DIRECTIVE: Count the lines in the items below that contain the word "height", and give only the number.

MATERIAL:
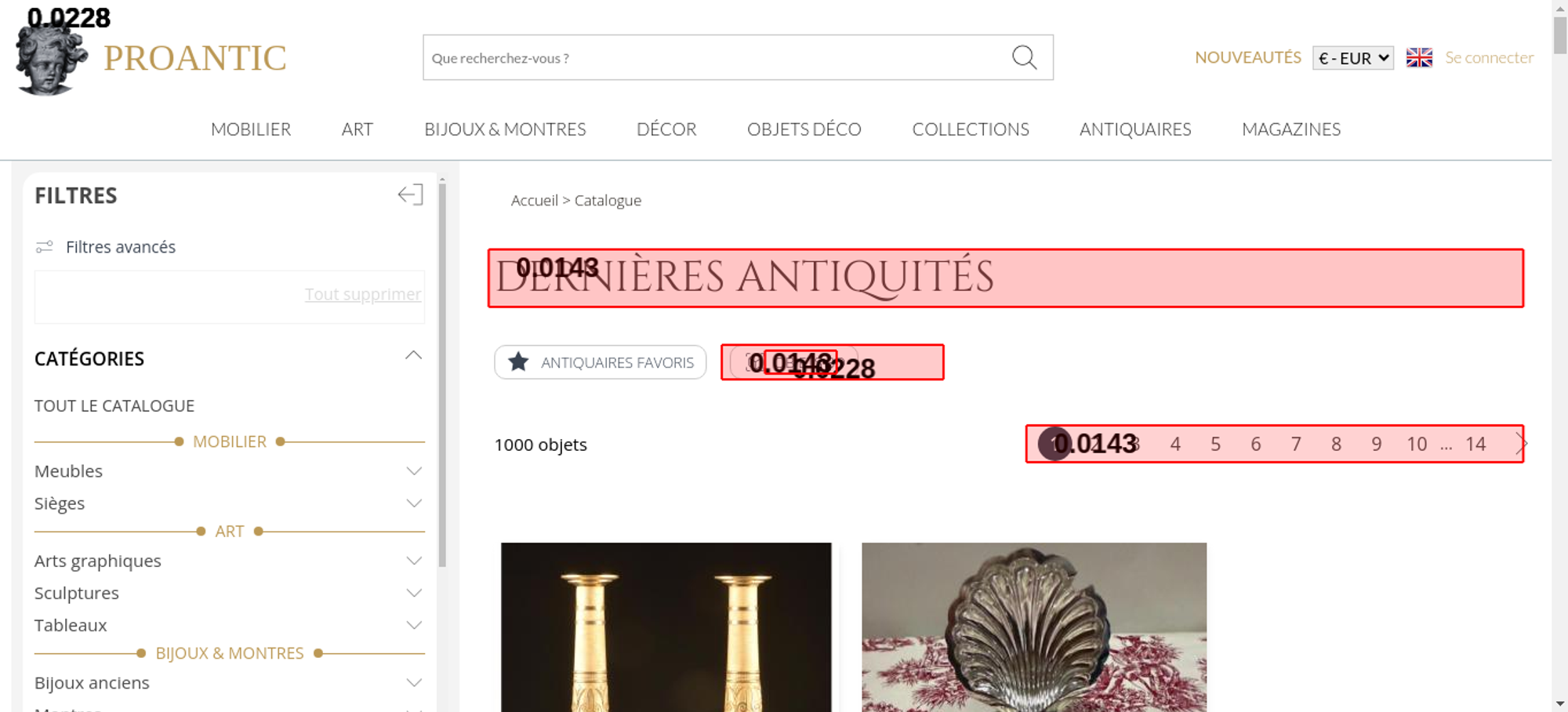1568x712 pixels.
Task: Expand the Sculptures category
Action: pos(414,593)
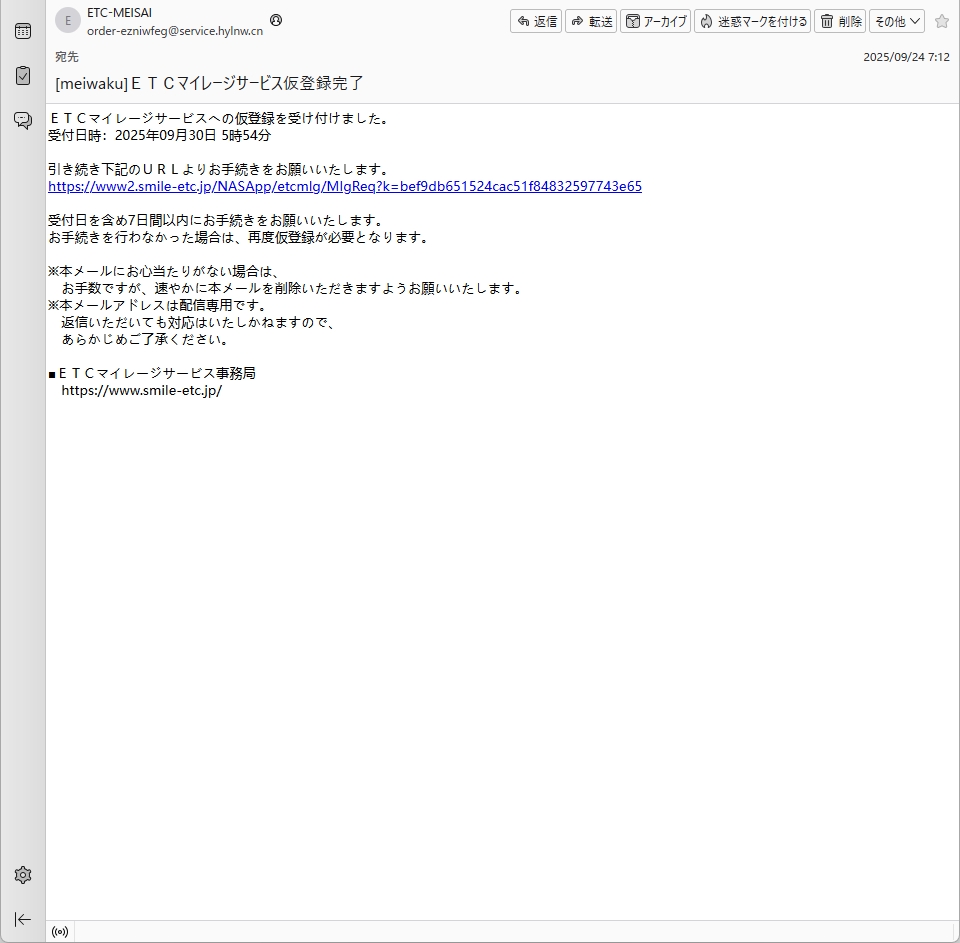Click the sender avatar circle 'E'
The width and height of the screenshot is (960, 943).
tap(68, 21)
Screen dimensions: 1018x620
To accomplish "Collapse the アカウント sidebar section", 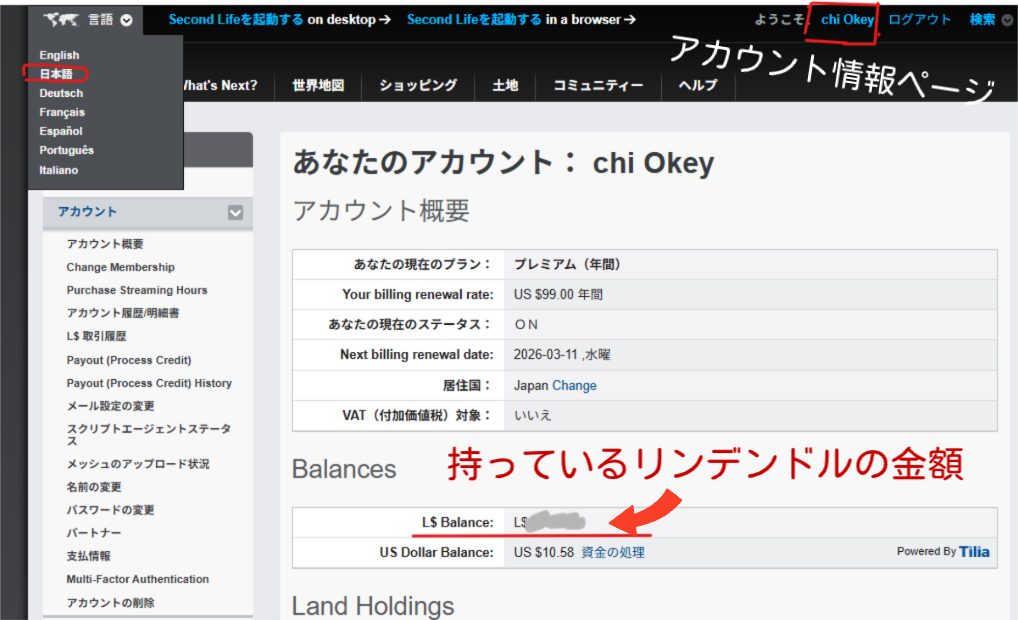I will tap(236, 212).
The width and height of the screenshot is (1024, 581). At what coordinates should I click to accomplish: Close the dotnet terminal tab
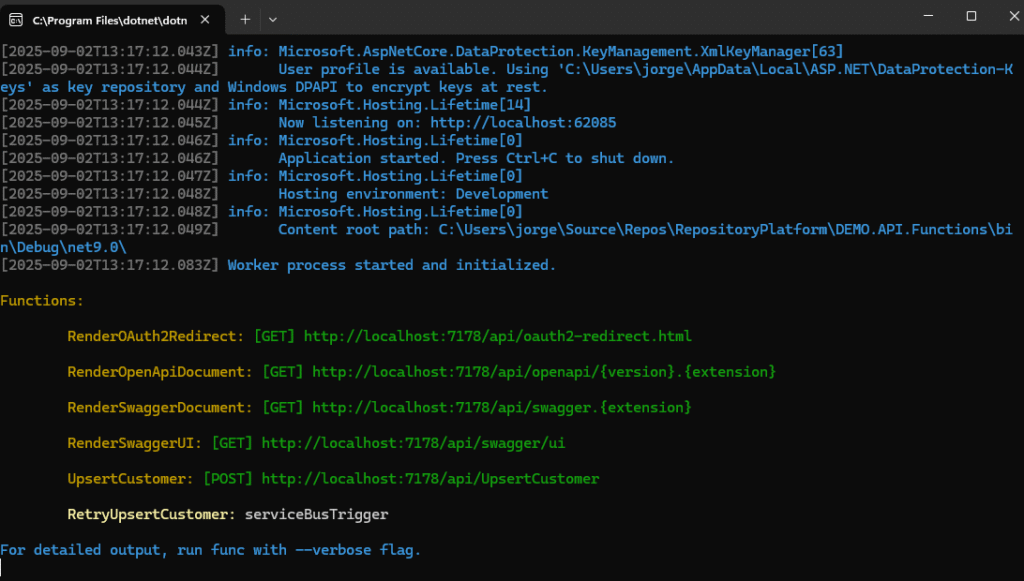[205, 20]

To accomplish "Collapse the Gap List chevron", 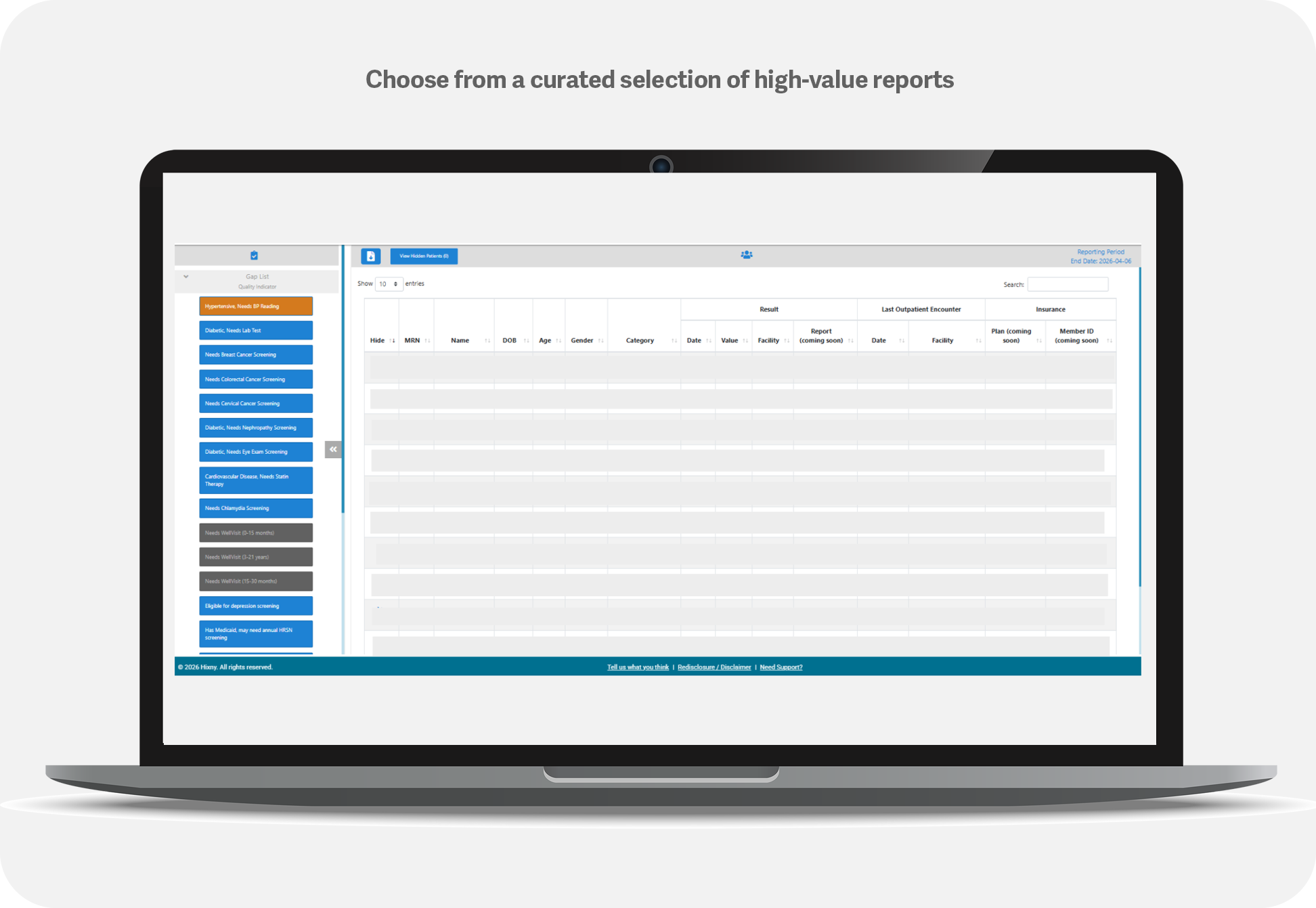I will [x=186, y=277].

OUTPUT: 2